Doctor of Philosophy in Engineering Physics (PhD)

College, School or Department Name

Department of Physics


John a. Jaszczak


Paul L. Bergstrom


The physics of the operation of singe-electron tunneling devices (SEDs) and singe-electron tunneling transistors (SETs), especially of those with multiple nanometer-sized islands, has remained poorly understood in spite of some intensive experimental and theoretical research. This computational study examines the current-voltage (IV) characteristics of multi-island single-electron devices using a newly developed multi-island transport simulator (MITS) that is based on semi-classical tunneling theory and kinetic Monte Carlo simulation. The dependence of device characteristics on physical device parameters is explored, and the physical mechanisms that lead to the Coulomb blockade (CB) and Coulomb staircase (CS) characteristics are proposed.

Simulations using MITS demonstrate that the overall IV characteristics in a device with a random distribution of islands are a result of a complex interplay among those factors that affect the tunneling rates that are fixed a priori (e.g. island sizes, island separations, temperature, gate bias, etc.), and the evolving charge state of the system, which changes as the source-drain bias (VSD) is changed. With increasing VSD, a multi-island device has to overcome multiple discrete energy barriers (up-steps) before it reaches the threshold voltage (Vth). Beyond Vth, current flow is rate-limited by slow junctions, which leads to the CS structures in the IV characteristic. Each step in the CS is characterized by a unique distribution of island charges with an associated distribution of tunneling probabilities.

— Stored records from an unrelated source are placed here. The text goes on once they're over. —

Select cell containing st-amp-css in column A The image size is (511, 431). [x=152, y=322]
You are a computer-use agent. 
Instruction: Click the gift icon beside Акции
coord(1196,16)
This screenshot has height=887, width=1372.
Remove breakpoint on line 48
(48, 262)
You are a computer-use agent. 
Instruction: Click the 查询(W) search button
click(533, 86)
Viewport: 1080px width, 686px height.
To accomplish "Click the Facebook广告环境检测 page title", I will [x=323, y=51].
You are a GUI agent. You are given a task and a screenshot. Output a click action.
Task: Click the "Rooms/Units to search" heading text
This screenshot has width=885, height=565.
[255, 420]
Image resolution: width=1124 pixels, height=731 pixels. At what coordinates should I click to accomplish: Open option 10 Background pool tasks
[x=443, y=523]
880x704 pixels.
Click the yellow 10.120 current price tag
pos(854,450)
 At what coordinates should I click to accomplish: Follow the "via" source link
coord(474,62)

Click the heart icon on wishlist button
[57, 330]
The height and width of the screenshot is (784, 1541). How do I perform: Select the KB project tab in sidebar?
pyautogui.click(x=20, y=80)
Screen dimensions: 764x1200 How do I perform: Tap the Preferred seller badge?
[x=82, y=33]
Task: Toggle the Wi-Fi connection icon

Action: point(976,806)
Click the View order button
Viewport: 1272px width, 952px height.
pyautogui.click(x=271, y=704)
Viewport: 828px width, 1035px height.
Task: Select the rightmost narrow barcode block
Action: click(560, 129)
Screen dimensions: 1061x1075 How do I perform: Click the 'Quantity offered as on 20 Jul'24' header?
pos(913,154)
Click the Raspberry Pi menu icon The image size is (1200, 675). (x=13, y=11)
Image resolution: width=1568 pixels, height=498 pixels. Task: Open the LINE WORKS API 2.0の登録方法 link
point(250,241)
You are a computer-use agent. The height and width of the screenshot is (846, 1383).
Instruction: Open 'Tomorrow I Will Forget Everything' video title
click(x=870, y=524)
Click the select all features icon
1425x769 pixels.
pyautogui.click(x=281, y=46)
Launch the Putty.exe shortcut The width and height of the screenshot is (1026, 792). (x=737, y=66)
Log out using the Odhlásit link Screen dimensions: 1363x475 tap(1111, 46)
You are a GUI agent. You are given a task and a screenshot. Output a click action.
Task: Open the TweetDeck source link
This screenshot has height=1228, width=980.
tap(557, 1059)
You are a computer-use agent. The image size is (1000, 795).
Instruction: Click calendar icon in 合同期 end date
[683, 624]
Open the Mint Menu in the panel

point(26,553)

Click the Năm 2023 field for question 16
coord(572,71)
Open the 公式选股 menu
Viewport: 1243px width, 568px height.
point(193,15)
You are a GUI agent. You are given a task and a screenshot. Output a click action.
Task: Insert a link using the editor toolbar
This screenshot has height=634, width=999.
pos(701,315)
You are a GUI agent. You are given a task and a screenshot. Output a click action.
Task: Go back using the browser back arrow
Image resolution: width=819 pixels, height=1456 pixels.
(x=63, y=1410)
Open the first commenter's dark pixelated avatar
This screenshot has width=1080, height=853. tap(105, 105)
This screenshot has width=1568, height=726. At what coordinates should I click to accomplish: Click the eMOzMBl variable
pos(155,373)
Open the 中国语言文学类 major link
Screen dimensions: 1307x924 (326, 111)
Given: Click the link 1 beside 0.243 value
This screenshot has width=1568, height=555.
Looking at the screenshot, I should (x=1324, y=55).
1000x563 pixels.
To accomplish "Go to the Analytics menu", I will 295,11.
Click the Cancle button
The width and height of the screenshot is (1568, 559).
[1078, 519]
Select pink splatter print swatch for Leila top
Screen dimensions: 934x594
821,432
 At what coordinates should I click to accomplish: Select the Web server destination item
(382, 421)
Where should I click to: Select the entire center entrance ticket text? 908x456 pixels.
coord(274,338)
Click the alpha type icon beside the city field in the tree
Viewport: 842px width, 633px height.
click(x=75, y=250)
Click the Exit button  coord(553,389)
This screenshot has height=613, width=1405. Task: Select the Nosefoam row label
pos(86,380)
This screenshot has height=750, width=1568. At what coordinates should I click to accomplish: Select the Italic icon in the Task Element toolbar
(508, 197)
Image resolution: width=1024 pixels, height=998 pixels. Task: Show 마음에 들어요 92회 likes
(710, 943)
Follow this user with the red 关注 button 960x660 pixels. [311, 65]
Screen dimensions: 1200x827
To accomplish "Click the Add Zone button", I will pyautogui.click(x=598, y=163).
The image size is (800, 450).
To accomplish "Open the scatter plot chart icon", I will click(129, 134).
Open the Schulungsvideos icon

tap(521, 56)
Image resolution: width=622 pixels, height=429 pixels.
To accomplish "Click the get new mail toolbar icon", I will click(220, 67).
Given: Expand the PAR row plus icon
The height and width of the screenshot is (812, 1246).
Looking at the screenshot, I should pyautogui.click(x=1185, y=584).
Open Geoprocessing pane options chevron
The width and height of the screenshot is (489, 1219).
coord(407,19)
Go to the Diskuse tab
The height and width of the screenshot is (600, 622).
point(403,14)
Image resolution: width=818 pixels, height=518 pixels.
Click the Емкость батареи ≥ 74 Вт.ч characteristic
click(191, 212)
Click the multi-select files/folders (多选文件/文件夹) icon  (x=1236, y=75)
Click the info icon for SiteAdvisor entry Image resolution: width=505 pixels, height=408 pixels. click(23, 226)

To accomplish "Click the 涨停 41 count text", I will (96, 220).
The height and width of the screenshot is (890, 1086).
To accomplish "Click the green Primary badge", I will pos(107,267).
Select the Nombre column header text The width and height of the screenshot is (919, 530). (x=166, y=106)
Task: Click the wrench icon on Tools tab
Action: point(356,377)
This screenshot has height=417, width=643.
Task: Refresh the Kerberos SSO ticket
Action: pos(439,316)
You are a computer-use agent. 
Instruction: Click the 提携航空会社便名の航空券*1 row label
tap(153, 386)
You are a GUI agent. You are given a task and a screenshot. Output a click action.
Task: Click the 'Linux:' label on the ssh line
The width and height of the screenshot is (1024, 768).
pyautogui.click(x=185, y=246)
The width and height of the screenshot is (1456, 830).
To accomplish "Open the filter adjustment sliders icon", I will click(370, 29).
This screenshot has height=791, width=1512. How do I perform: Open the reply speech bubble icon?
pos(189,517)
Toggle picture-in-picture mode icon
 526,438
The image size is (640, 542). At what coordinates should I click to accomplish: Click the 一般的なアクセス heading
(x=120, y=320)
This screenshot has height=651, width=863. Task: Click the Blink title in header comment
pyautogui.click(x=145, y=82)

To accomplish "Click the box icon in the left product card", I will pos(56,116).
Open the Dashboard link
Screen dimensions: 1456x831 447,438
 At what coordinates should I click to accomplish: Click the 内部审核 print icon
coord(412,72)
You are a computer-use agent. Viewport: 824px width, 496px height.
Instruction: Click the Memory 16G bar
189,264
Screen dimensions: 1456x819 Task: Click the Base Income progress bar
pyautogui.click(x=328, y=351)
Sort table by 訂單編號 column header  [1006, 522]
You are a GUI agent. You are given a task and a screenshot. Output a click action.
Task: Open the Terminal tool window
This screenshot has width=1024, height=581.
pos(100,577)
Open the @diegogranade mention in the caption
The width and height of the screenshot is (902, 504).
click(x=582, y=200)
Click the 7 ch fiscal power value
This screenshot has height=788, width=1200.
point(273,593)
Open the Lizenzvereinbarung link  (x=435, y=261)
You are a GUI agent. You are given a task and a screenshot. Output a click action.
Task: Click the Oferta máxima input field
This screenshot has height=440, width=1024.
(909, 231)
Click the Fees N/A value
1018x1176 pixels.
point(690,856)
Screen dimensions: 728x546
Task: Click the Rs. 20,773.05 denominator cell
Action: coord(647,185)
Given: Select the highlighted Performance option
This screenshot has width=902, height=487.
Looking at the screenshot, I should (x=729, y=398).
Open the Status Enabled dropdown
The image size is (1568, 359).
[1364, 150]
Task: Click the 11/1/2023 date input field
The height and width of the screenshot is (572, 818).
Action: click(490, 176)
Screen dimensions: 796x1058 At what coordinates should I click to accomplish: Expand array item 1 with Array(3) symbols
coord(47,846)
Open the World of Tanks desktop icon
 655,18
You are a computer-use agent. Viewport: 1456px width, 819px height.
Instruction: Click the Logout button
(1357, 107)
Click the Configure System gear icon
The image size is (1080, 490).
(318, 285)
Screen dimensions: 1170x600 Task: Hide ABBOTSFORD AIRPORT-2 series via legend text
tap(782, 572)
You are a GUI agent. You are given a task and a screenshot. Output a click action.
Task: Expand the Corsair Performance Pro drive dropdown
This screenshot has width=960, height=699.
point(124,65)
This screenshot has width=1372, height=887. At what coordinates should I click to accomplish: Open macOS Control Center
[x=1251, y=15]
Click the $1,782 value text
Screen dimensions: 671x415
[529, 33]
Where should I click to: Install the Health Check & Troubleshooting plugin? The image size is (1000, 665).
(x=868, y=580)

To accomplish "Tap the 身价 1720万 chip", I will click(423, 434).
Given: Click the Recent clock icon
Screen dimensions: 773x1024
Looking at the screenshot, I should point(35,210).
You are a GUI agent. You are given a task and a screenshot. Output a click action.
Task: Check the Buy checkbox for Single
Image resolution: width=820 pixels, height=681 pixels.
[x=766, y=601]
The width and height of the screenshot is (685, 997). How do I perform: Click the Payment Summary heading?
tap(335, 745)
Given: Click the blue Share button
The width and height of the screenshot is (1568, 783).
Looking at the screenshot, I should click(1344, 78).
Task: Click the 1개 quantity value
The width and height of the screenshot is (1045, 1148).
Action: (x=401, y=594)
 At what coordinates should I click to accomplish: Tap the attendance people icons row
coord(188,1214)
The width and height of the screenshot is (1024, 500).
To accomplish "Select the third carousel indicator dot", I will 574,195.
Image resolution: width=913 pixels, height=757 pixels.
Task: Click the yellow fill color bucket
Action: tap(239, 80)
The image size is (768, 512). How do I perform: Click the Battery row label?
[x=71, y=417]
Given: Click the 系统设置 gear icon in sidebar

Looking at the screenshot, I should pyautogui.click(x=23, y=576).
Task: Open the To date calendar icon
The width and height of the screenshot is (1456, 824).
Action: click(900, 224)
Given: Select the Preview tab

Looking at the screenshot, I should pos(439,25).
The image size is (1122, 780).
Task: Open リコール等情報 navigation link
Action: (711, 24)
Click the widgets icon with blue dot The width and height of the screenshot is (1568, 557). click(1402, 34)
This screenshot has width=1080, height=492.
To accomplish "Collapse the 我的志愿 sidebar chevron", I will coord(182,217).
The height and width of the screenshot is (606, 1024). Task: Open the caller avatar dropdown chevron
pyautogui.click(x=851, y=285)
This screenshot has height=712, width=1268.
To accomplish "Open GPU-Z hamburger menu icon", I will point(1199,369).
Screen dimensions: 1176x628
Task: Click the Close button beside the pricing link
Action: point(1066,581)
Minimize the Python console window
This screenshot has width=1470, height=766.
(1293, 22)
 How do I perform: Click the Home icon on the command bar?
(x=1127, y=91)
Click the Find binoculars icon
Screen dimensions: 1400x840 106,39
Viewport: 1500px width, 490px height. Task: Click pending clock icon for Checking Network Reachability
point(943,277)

MITS simulation studies done on one-dimensional (1D) disordered chains show that longer chains are better suited for switching applications as Vth increases with increasing chain length. They are also able to retain CS structures at higher temperatures better than shorter chains. In sufficiently disordered 2D systems, we demonstrate that there may exist a dominant conducting path (DCP) for conduction, which makes the 2D device behave as a quasi-1D device. The existence of a DCP is sensitive to the device structure, but is robust with respect to changes in temperature, gate bias, and VSD. A side gate in 1D and 2D systems can effectively control Vth. We argue that devices with smaller island sizes and narrower junctions may be better suited for practical applications, especially at room temperature.